Considerando "formalista” e “contraditória” a decisão do STA, o advogado que representa o Sindepor, Garcia Pereira, rejeitou esta interpretação do Governo e anunciou que está a ponderar recorrer, alegando que os juízes conselheiros não se pronunciaram nunca sobre licitude ou ilicitude nem da greve “cirúrgica” dos enfermeiros nem da requisição civil decretada pelo Governo.
Decisão contraditória
Garcia Pereira entende mesmo que é contraditória a decisão do tribunal, porque começa por julgar a intimação como o meio processual adequado, mas depois “esvazia completamente a utilidade desse meio processual”.
O advogado disse à Lusa que a decisão do STA tem ainda “o absurdo de entender” que só no caso de incumprimento de serviços mínimos e de aplicação de sanções sobre os trabalhadores é que haveria actos a analisar no âmbito deste processo.
O que estava em causa neste processo era o acto de requisição civil e, este, para os juízes conselheiros do STA, “destinando-se a acautelar a efectiva realização dos serviços mínimos decretados pelo tribunal arbitral, não comprimiu o direito fundamental à greve”, contrapôs Tiago Antunes. Este é “um direito que o Governo leva muito a sério”, frisou.
Os efeitos práticos da paralisação deixaram de se sentir há uma semana, quando a Associação Sindical Portuguesa dos Enfermeiros (ASPE) suspendeu a greve depois da publicação do parecer do Conselho Consultivo da Procuradoria-Geral da República em Diário da República e o Ministério da Saúde ter dado indicação para que fossem marcadas faltas injustificadas aos grevistas. O Sindepor não suspendeu a greve, mas aconselhou os enfermeiros a apresentarem-se ao trabalho e a entregar uma minuta no sindicato afirmando que estavam a ser coagidos pelo Governo a não exercer o seu direito de greve.
A requisição civil foi decretada pelo Conselho de Ministros em 7 de Fevereiro para assegurar a realização dos serviços mínimos na greve dos enfermeiros nos blocos operatórios de quatro dos dez centros hospitalares e hospitais nos quais decorre este protesto. Está em vigor no Centro Hospitalar de São João e no Centro Hospitalar do Porto (hospital de Santo António), ambos no Porto, no de Tondela-Viseu e no de Entre Douro e Vouga, até ao final deste mês.
Os argumentos do Governo
O Sindepor contestou a requisição civil, argumentando que é “ilegal e inconstitucional”. Garcia Pereira defendeu na intimação que a fundamentação apresentada pelo Governo para aprovar a requisição civil era “genérica e abstracta”, “sem precisar” os factos.

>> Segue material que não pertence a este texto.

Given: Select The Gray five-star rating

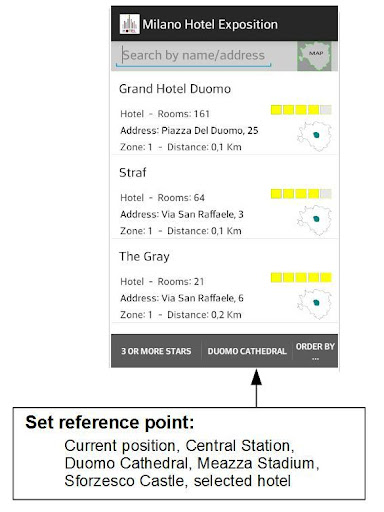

No acórdão agora divulgado, elencam-se os argumentos do Governo. O Governo defende que “seria caso inédito na legística portuguesa” que constassem de uma resolução de Conselho de Ministros dados clínicos “relativos a dezenas ou mesmo centenas de cirurgias”. E considera “verdadeiramente inextricável e ademais irrelevante toda a torrente de supostos casos concretos trazidos à liça” pelo Sindepor. Nota ainda que na intimação se invoca a Lei da Greve de 1977 que foi revogada há mais de 15 anos (agora está integrada no Código do Trabalho).
O Ministério da Saúde anunciou, entretanto, que vai retomar as negociações com as estruturas sindicais dos enfermeiros, o que deverá acontecer no início de Março.
Notícia corrigida a 27 de Fevereiro às 14h50. Na versão anterior havia algumas citações que eram erradamente atribuídas aos juízes do STA quando pertencem, na verdade, à argumentação do Governo que é citada pelos juízes no acórdão do STA que está na base desta notícia. O título foi igualmente alterado. Aos leitores as nossas desculpas.